6 Октября.Чего гаже русского разбитого телегами шоссе поздней осенью с его постоянными объездами по сторонам от выбитых в камнях пропастей, в которых ломается ось и часто даже нога лошади. Но что делает солнце своей гармонией красок! даже эта дрянь на солнце осенью среди золотых лесов блестит так прекрасно, что забываешь и поломанные оси, и ноги крестьянских лошадок и думаешь о человеке, сыне солнца, преобразующего в иных местах землю на радость всех тварей. Только имея в душе этот гармонический солнечный мир, человек открывает во всей мешанине земли линию творчества и, глядя по ней, определяет красивое и безобразное, хорошее и плохое, полезное и ненужное…

Так можно много писать о человеке, и это будет, как у Максима Горького: «геооптимизм», в котором, кажется, есть все, только нет самого человека.

И вот надо заметить: скажи о человеке как сыне солнца — выходит пусто; скажи о человеке, молящемся хотя бы на чурочку, изображающую бога, притом сделанную его же руками, и это будет трогательно о человеке. Потому что человек, вероятно, еще очень мало сделал такого на земле, на чем бы мог стать другой человек и возноситься, человек существует не в делах, а в своих молитвах. И это не где-нибудь в «мистике», а здесь в повседневной жизни: сравнить, напр., имя изобретателя паровой машины с именем Пушкина или Толстого — имя изобретателя механизма почти исчезает, даже в сравнении с Лермонтовым.
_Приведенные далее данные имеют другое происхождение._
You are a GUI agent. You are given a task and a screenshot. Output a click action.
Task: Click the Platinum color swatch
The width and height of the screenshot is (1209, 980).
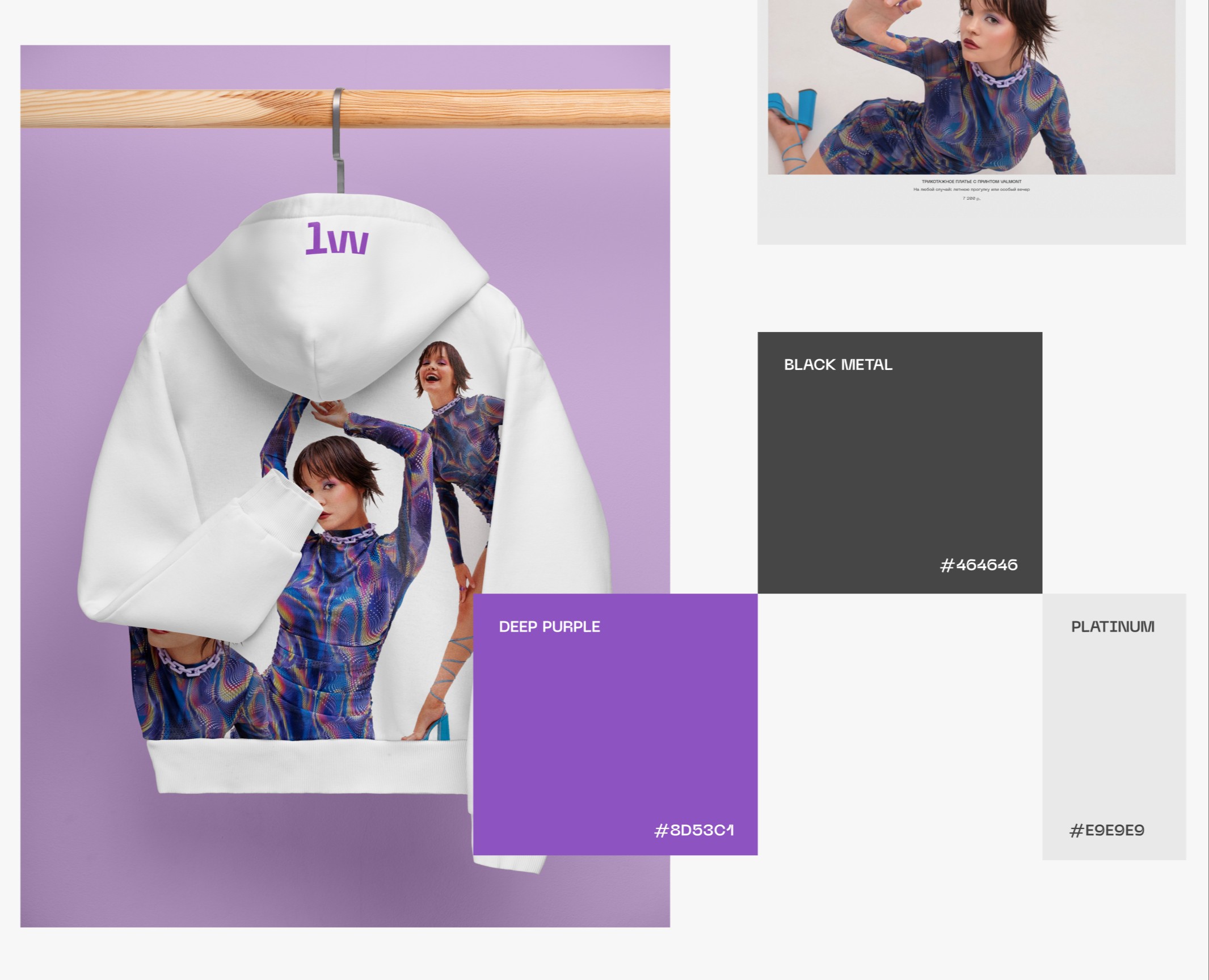coord(1113,726)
Нет, не сам человек должен похвалить себя — как это глупо! — а кто-то другой, со стороны. Человек как преобразующий фактор на земле — это естественная история, сам человек — это я и мои близкие: Иван, Мария, Катерина, Артем и т. д. Ни я, ни мои близкие, работая для своего существования и только изредка, как бы шутя, сверх того, не могут гордиться собой: чем тут гордиться-то! А вот что из всех нас на земле каким-то образом выходит человек, «преобразующий фактор», то существо также отвлеченное, бесплотное, безымянное не может восхищать нас, как все равно не восхищает нас машина — дельная вещь, но бездушная. (Вложить эти слова Писареву, разрушающему «геооптимизм» Алпатова.)


Хотелось бы написать об «индивидуальном выходе».
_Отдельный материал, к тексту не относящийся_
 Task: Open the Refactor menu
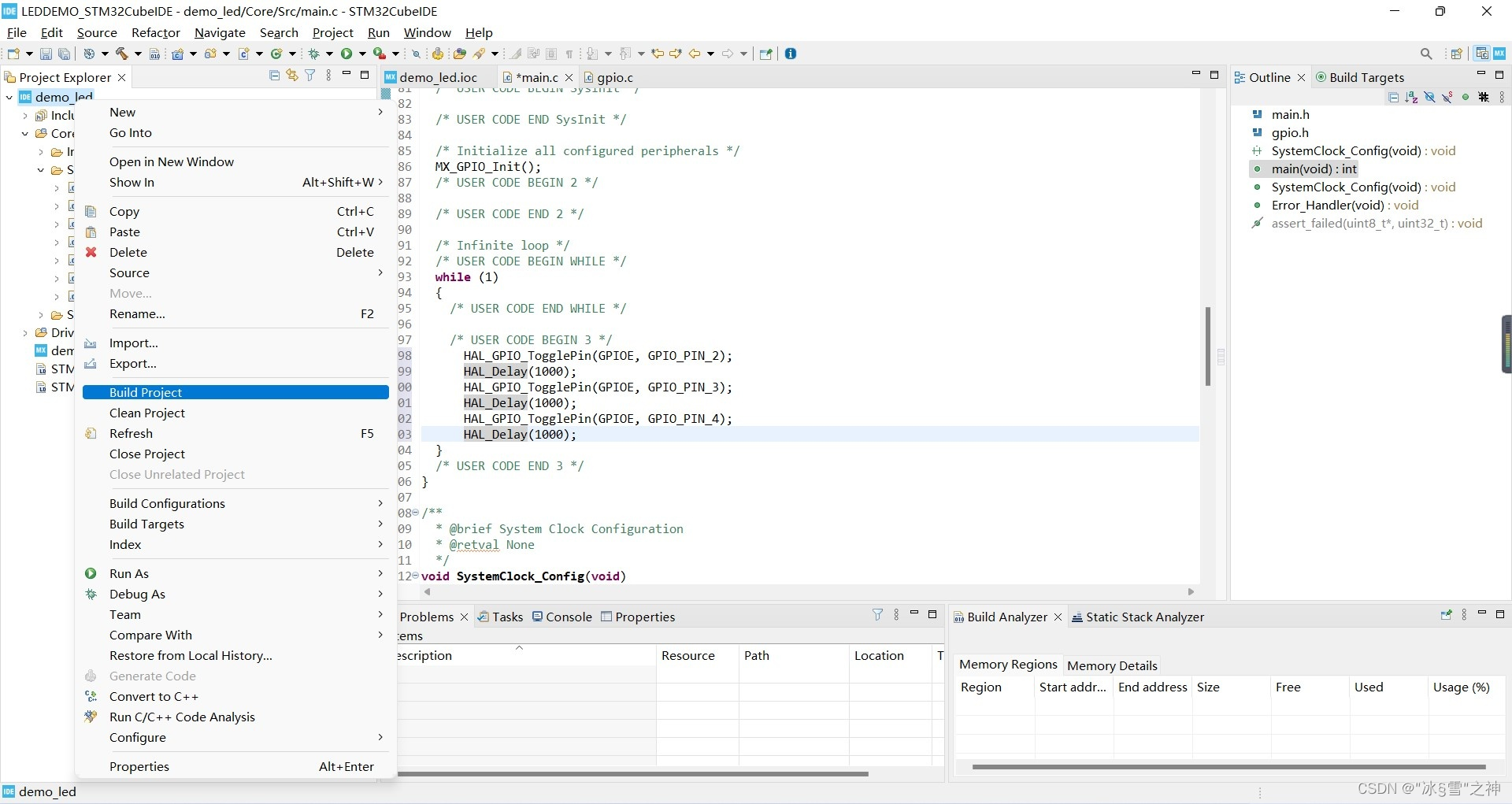point(155,32)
— Это индивидуальный выход, — сказал Алпатов в ответ на решение завладеть бомбой.

— Всякое начало индивидуально, — ответил Писарев, — является Бисмарк и начинает, а потом Германия объединяется: начало всегда индивидуально, а конец выходит общественный.

— Бисмарк выразил собой назревшие потребности общества: через его индивидуальность действовало общество.

— Вы согласны?

— Вполне. Я так могу сказать и о себе: я тоже со своей бомбой выражаю какую-то потребность общества, и, значит, тут нет никакого «индивидуального выхода».

Писарев так и о социализме: «это хорошо, но какое же нам-то с вами до этого дело?.. Что это? Три метки альфа, три метки бета. Реальность — это власть, для власти нужна сила, и эта сила в знании, в бомбе. Между тем, эта вера прозрачна в Писареве (хотел сделать три метки альфы для взрыва, а получил три метки бета для краски). Его реальность, его жизнь, его страдание в эротомании: в цинической замене эроса полом, в этом он, только в этом будет человеком, а не фитюлькой: его искаженный смех… какая-то болезнь… страдания от безверия… безбожность… потому называет своих содержанок «женами»; сам признавался, что болезнь его в том, что сладость всякого дела выпивается им в начале, и потому к концу ничего не остается (начал бомбой, кончил краской). Вероятно, и «жены» получаются, потому что сладость им выпивается (Онегинское).